Abstract

Agrobiodiversity is a promising nature-based solution in the pursuit of sustainable agriculture. In wine-growing systems, commercial pressure and varietal regulations have narrowed agrobiodiversity in vineyards despite higher diversity being an important buffer against the effects of climate change. If drivers of grape diversity change are well-understood at national to global scales, little is known about the local, past or anticipated trajectories that drive agrobiodiversity dynamics depending on growers’ cultural values, practices and choices. We combined quantitative agricultural census data and qualitative ethnographic approaches to characterise changes in the diversity of grape varieties from 1960 to 2020 at the communal and vineyard levels in a French wine-growing region, and to decipher the drivers of change.

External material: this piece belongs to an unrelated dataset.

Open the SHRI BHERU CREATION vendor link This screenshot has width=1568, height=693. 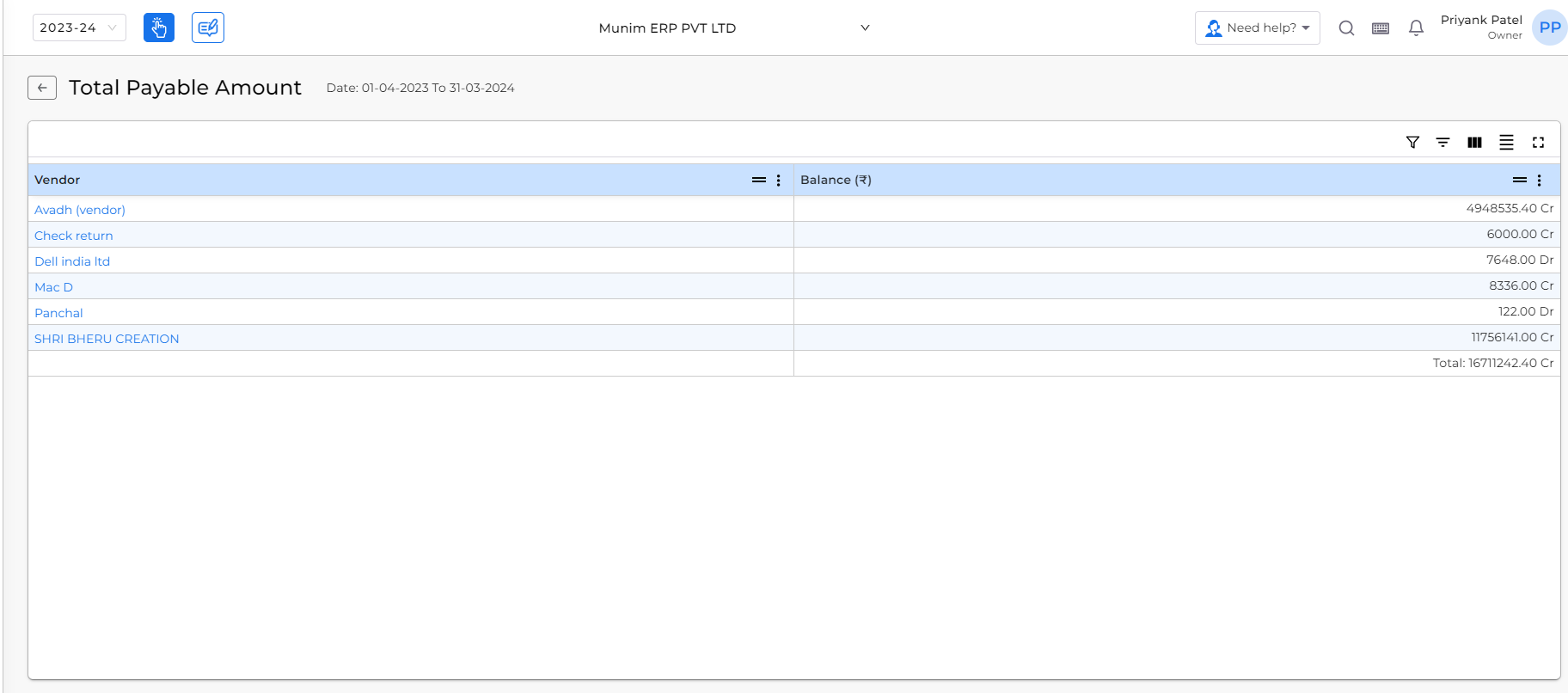[107, 339]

We highlight that vineyards have drastically changed in 60 years, with a decline in planted area and in farm number. We outline that despite a loss of varietal richness across both vineyard and communal scales, varietal richness remains high and evenness have increased across geographic scales in 2020. Ethnographic field observations emphasize that growers account for external drivers (e.g., market changes, regulation and policy, technology, environmental), but also cultural values when they choose which grape varieties to plant. Grape diversity was maintained despite market integration as an insurance to spread production risk, mitigate market volatility and address environmental uncertainties. Securing livelihoods in the midst of market changes has been a major concern for growers over the last six decades and remains so. Despite a pessimistic future vision of the vineyard shared by most growers, the Gaillac region has a cultural heritage that values diversity and that thereby supports adaptation to climate change. We expect that environmental factors may play a more important role in grape selection and planting sites in the future under the influence of climate change and pesticide reduction policies. In order to expand individual initiatives resulting in diversified grape selection, growers need to be better connected with stakeholders at a variety of institutional levels.